Forward-Looking Statements

This communication contains forward-looking statements within the meaning of Section 27A of the Securities Act of 1933, as amended, and Section 21E of the Securities Exchange Act of 1934, as amended. These statements are based on current expectations, estimates and projections about, among others, the industry, markets in which the Company operates, and the transactions described in this Current Report on Form 8-K. While the Company’s management believes the assumptions underlying its forward-looking statements and information are reasonable, such information is necessarily subject to uncertainties and may involve certain risks, many of which are difficult to predict and are beyond the control of the Company’s management. These risks include, but are not limited to: (1) the occurrence of any event, change or other circumstances that could give rise to the termination of the Merger Agreement; (2) the outcome of any legal proceedings that may be instituted against the Company and others following announcement of the Merger Agreement; (3) the inability to complete the Merger due to the failure to obtain stockholder approval or the failure to satisfy other conditions to completion of the Merger; (4) risks that the proposed transaction disrupts current plans and operations and the potential difficulties in employee retention as a result of the Merger; (5) the impact, if any, of the announcement or pendency of the Merger on the Company’s relationships with customers; (6) the amount of the costs, fees, expenses and charges related to the Merger and the actual terms of certain financings that will be obtained for the Merger; and (7) other risks that are set forth under “Risk Factors” in the Company’s Annual Report on Form 10-K for the year ended December 31, 2019 and the Company’s Quarterly Reports on Form 10-Q for the quarters ended March 31, 2020 and June 30, 2020. All forward-looking statements speak only as of the date of this Current Report on Form 8-K or, in the case of any document incorporated by reference, the date of that document. All subsequent written and oral forward-looking statements attributable to us or any person acting on our behalf are qualified by the cautionary statements in this section. We undertake no obligation to update or publicly release any revisions to forward-looking statements to reflect events, circumstances or changes in expectations after the date of this Current Report on Form 8-K.

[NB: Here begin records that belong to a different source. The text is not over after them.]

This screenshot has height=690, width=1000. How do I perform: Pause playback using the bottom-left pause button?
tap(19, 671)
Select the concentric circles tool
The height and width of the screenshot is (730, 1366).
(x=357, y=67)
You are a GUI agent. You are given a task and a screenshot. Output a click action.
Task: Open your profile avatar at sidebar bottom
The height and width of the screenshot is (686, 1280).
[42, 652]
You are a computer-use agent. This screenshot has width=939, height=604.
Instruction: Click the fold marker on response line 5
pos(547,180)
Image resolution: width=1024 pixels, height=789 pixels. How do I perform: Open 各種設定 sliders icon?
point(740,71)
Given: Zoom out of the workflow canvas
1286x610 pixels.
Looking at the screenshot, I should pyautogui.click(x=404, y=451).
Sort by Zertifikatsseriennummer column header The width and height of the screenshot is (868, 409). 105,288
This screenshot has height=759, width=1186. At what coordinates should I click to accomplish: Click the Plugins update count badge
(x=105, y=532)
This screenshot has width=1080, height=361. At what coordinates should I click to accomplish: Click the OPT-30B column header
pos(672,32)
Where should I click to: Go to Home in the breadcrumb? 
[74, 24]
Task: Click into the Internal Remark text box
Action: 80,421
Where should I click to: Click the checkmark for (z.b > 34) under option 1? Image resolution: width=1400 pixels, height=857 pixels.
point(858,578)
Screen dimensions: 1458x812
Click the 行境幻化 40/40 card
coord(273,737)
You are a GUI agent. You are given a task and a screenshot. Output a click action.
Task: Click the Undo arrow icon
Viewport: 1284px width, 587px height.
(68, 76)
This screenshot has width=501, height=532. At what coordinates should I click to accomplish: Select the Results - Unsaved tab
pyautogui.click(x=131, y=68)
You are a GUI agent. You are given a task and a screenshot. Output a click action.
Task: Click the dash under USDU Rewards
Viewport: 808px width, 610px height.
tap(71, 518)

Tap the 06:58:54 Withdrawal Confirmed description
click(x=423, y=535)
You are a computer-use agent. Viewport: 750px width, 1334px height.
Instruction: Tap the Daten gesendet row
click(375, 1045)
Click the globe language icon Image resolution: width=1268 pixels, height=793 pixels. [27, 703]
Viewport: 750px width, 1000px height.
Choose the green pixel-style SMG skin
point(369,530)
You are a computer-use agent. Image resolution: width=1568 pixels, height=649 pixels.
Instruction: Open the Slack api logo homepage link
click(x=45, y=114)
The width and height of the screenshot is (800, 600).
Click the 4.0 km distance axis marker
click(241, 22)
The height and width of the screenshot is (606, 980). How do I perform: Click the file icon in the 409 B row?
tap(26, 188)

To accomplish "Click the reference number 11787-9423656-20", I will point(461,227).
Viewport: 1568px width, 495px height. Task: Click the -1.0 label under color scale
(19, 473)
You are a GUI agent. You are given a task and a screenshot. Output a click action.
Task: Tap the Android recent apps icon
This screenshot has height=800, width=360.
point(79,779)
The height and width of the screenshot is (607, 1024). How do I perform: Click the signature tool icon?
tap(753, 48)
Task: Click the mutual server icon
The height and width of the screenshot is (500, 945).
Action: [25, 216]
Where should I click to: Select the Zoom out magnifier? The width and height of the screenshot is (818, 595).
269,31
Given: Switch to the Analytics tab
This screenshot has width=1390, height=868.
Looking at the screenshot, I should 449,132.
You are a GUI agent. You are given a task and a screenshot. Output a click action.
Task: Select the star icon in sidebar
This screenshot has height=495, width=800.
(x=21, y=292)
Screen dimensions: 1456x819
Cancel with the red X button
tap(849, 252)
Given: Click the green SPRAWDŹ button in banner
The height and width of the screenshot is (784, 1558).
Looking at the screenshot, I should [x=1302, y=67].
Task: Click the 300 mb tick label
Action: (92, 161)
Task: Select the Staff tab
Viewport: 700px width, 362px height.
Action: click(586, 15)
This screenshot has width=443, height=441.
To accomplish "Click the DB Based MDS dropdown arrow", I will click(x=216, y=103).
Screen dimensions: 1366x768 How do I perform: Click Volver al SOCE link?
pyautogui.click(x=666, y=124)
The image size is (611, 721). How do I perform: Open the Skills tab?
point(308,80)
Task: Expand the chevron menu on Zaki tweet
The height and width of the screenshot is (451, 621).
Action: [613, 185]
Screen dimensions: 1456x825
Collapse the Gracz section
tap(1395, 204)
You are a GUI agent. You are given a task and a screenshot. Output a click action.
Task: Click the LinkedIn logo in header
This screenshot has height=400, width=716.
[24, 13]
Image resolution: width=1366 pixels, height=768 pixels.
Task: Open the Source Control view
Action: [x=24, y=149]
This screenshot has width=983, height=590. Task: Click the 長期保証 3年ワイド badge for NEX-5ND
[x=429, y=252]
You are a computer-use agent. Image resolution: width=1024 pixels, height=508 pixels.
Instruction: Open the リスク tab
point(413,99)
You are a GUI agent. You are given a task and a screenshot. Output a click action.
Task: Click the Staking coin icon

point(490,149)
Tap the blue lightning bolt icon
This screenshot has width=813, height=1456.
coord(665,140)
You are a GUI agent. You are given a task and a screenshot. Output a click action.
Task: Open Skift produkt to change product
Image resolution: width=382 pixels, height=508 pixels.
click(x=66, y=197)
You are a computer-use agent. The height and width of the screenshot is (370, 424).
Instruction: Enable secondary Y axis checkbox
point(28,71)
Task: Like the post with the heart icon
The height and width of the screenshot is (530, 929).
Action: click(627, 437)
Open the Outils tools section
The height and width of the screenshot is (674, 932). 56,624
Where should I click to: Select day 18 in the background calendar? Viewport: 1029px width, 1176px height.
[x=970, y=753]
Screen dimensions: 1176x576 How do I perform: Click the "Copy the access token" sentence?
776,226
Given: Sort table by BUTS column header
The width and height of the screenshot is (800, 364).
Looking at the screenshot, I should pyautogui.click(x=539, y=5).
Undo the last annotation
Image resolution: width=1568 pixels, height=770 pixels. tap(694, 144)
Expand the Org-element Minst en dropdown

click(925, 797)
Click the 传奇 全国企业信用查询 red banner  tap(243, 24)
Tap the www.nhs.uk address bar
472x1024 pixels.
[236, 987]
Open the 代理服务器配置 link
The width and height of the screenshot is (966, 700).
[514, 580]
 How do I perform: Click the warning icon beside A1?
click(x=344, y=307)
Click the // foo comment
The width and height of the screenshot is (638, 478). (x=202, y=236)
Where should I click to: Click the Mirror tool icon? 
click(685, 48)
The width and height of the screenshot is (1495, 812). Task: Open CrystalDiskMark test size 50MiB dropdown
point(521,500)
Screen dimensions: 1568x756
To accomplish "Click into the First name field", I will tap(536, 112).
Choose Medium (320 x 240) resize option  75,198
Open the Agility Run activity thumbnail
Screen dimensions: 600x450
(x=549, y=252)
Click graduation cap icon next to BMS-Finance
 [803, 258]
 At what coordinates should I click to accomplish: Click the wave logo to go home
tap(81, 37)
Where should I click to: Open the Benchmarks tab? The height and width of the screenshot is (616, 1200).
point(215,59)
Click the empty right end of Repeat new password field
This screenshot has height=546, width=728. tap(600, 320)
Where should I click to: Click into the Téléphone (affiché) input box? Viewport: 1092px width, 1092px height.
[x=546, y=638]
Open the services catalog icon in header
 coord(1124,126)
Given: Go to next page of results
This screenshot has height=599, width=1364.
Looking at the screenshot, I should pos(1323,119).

Participants in the Solicitation

The directors and officers of MobileIron may be deemed to be participants in the solicitation of proxies in connection with the approval of the proposed transaction. Information regarding MobileIron’s directors and officers and their respective interests in MobileIron by security holdings or otherwise is available in its most recent Annual Report on Form 10-K filed with the SEC and its most recent definitive Proxy Statement on Schedule 14A filed with the SEC. Additional information regarding the interests of such potential participants is or will be included in the proxy statement and other relevant materials to be filed with the SEC, when they become available, including in connection with the solicitation of proxies to approve the proposed Merger.